Writing Functions for Given Relations
Because the rule you write must work for each ordered pair in the given relation, you must use trial and error to do these problems. The steps are more of a general guideline than a list of commands for how to solve these types of problems. Keep this in mind while doing the steps below. Obviously, stop if you find a rule that works for every ordered pair in the relation. This is your answer.
Step 1. Try a rule in which you add or subtract a number from x.
Step 2. Try a rule in which you multiply x by a number.
Step 3. Try a rule in which you mutlply x by a number then add or subtract some number.
Step 4. Try a rule in which you raise x to an exponent.
Step 5. Try a rule in which you raise x to an exponent then add or subtract some number.
Step 6. Try a rule in which you use absolute value.
or 
Directions: Please write a rule for each of the following relations.
{(4,9), (8,17), (0,1), (-4,-7)}
Step 1. To get from 4 to 9, we add 5.
Try y=x+5
This does not work for (8,17); therefore, this is not the rule.
17=8+5
17=13 False
Step 2. To get from 4 to 9 we multiply by 9/4.
Try y=9/4*x
This does not work for (8,17); therefore, this is not the rule.
17=9/4(8)
17=16 False
Step 3. Try to multiply and add or subtract.
Try y=2x+1
9=2(4)+1 9=8+1 9=9 |
works |
17=2(8)+1 17=16+1 17=17 |
works |
1=2(0)+1 1=0+1 1=1 |
works |
-7=2(-4)+1 -7=-7 |
works |
The rule is y=2x+1.
Directions: Please write a rule for each of the following relations of the form y=... .
1. {(2,10), (-8,0), (-2,6)}
2. {(4,16), (-5,-20), (11,44)}
3. {(0,2), (3,11), (-5,-13)}
4. {(3,9), (4,16), (-5,25)}
5. {(11,7), (0,-4), (-8,-12), (101,97)}
6. {(2,7), (3,26), (-2,-9), (0,-1)}
7. {(5,19), (3,11), (8,31)}
8. {(5,5), (6,6), (0,0), (-1,1)}
9. {(10,102),(0,2),(3,32)}
10. {(1/2,1/4), (r,r2), (-10, 100)}
Directions: Please answer the following word problems.
11. A company keeps track of its profits when selling potato chips. When the company sells 10 cases of potato chips, their profit is $22. Similarly when they sell 8 cases, their profit is $18 and when the sell 4 cases they sell their profit is $10. Please write a rule that reflects their profits in this scenario.
12. There is a rule that reflects the relationship between the number of computer chips a company sells and the cost to produce them.
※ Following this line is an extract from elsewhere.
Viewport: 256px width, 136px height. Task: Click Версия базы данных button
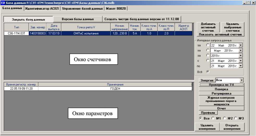(x=78, y=19)
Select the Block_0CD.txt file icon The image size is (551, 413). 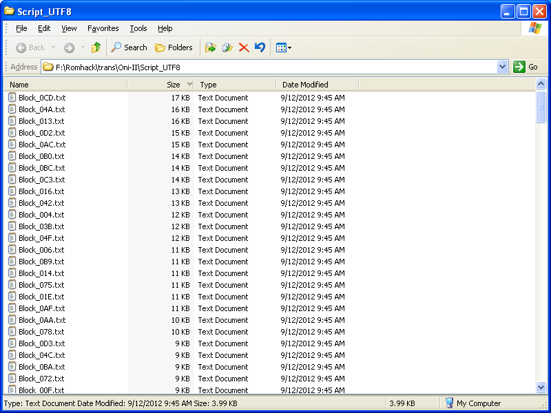click(x=12, y=98)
Their cost is $3, when they sell 13 computer chips. Their cost is $6, when they sell 25 computer chips. Similarly, when they sell 37 chips their cost is $9. What is the rule that reflects the relationship?
Directions: Please write 1-2 paragraphs that thoroughly address the following.
1. What is the trick in question number twelve above? How did you discover it?
2. How much of the process by which we solve these probems is trial and error? How much is methodical? Is the process some combination of both? Is ther any luck involved? Please explain.